Smart city initiatives in the Asia Pacific will not reach their potential if they focus on delivering cutting-edge technologies without paying enough attention to the needs and experiences of citizens, says a new research.
In the report, "Smart Cities Success: Connecting people, proptech and real estate", JLL says that real estate sector can play key role in making smart cities work for their residents. "A human-centric approach to develop smart cities, innovative financial solutions to attract private sector and elimination of bureaucratic bottlenecks will lead to Mission's success," it added.
The research also highlighted the opportunity for a more human-centric approach to smart city development which promotes inclusiveness, efficiency, sustainability and transparency. It said that as the real estate industry catches up in technology, it could bridge the gap between smart city solutions and the physical spaces where people work, live, and play.
India also had launched the smart cities mission valued at about $30 billion. However, according to the real estate consultant, India's smart city mission faces hurdles similar to other such global missions.

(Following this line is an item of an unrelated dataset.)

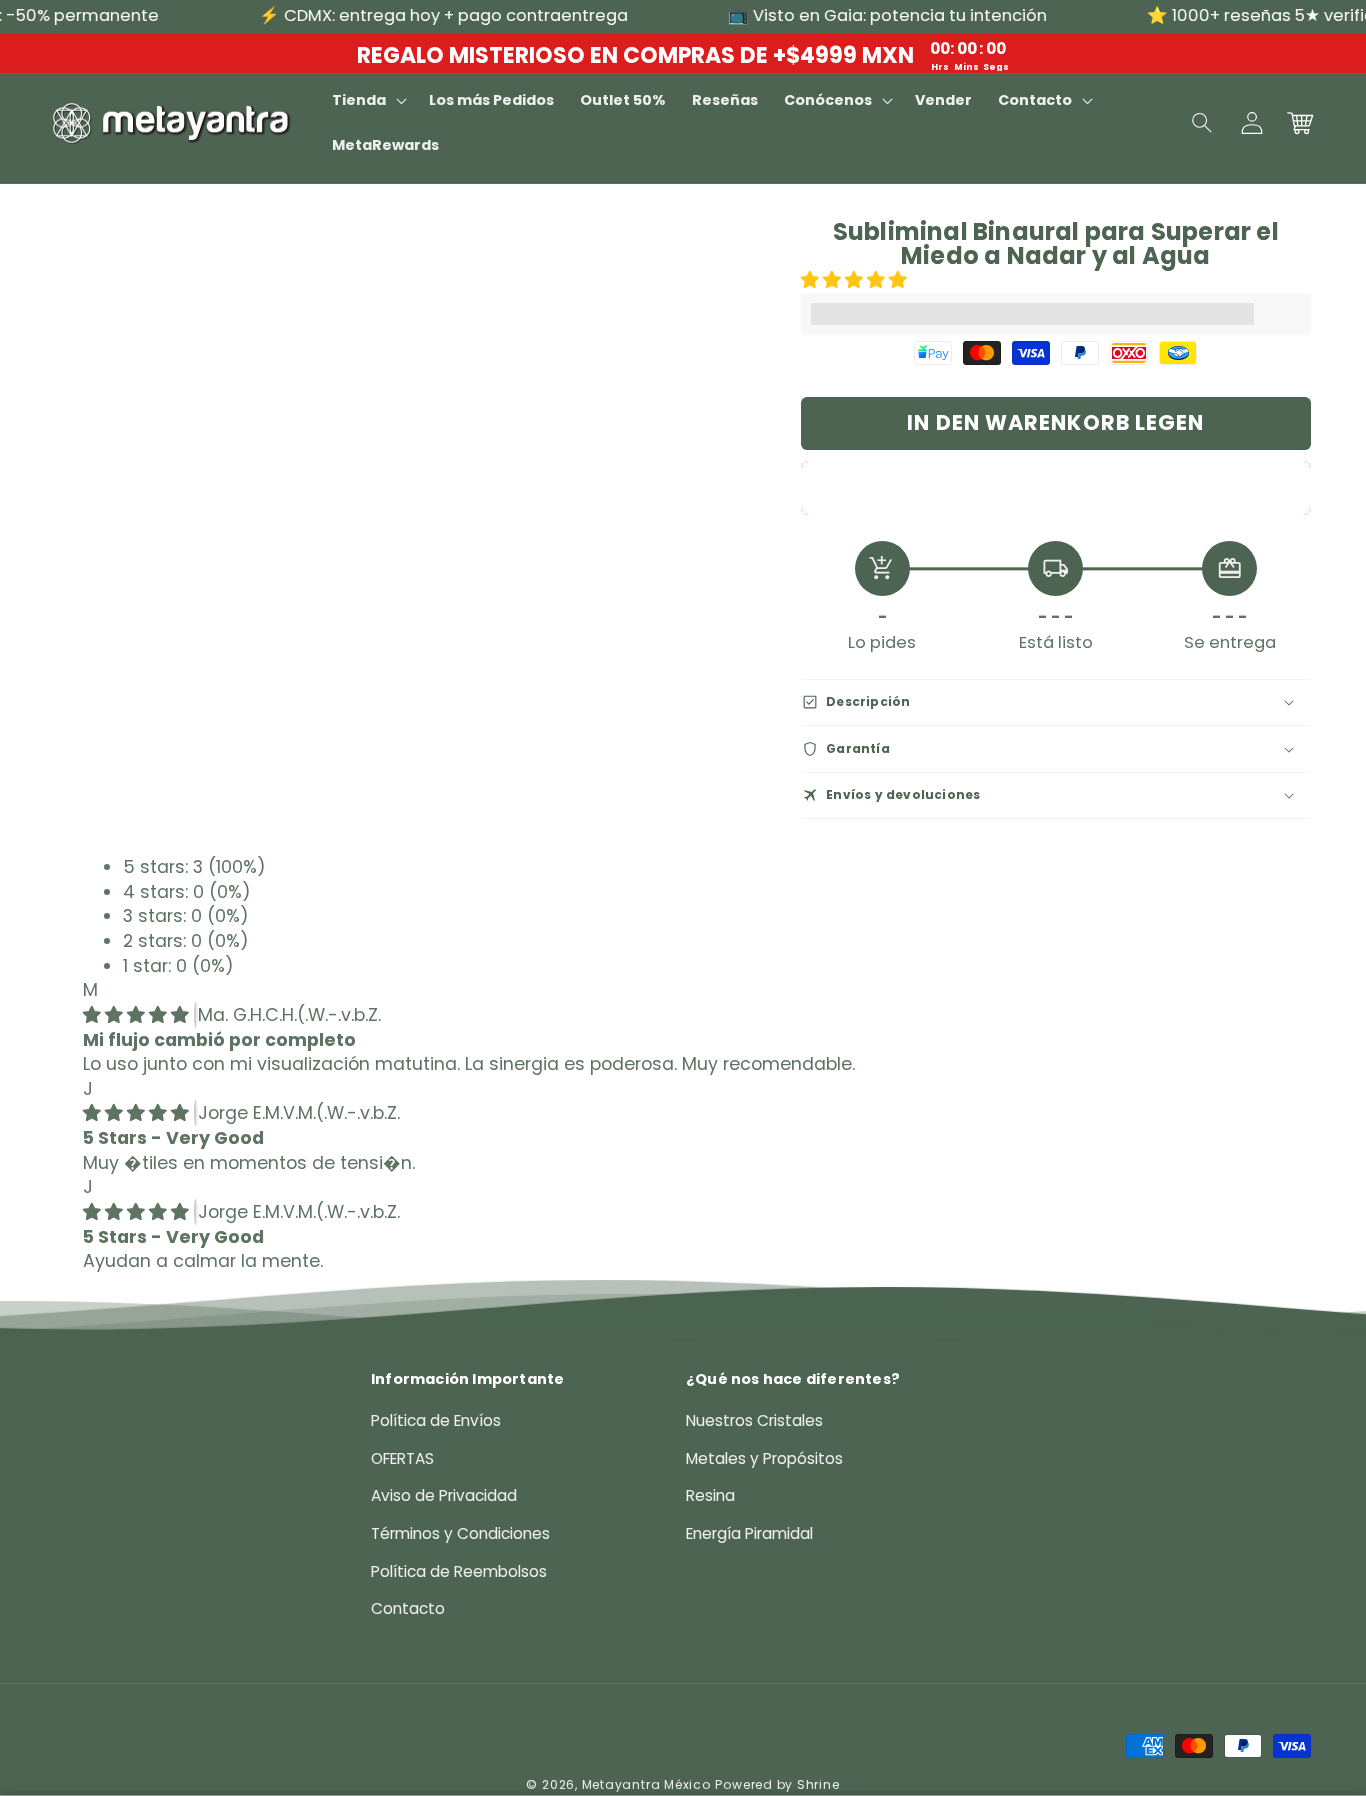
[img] (138, 1015)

Launched in 2015 to improve sustainability, India's smart cities mission provide affordable housing and tackle other issues to ensure a citizen-friendly environment across 100 cities, it was hailed as a bold and necessary step to cope with India's rapid urbanisation. After four years of drive and some 5,000 projects, there have been significant breakthroughs.
Mr Nair says, "Under the second term of the current government, the Mission is sure to get a significant push in terms of investments and project level developments. This would lead to the overall success of the mission."
"We believe precincts built on a combination of technology and human experience are sure to operate more efficiently for occupiers and can deliver a premium for investors due to lower operating costs and better yields," he added.
However, JLL feels that challenges relating to regulatory hurdles may prove deterrents to growth. It says, "Bureaucracy is one key stumbling block. Given that cities are large and complex, smart city initiatives can succeed only if governments are open to experimentation and willing to invest time and resources in learning from missteps."
According to the report in India, there are challenges like limited availability and sharing of government data, measures that can support smart city solutions. Capacity building remains a big hurdle due to change-averse mindsets and a dearth of technical training and a lack of skill-building.
"Additionally, co-ordination among various stakeholders is hindered by the presence of multiple government bodies that have overlapping jurisdictions, programmes and resources," Mr Nair says.
Moreover, JLL says special purpose vehicle (SPV) created to "plan, appraise, approve, release funds, implement, manage, operate, monitor and evaluate the smart city development projects" is often at odds to the local government, leading to poor governance, significant tension at ground level and hampering implementation.
"Hence, better co-ordination among all stakeholders will ensure that funds are properly used to get projects off the ground," Mr Nair says adding a collaborative approach will help the mission in India.
"Our research shows that real estate is a crucial element in the future of smart cities and our clients are asking us how they can ensure the buildings they occupy or invest in are future-ready. Here, government bodies and the private sector, which represent a diverse set of teams, can collaborate and address the challenges in a meaningful manner," Mr Nair added.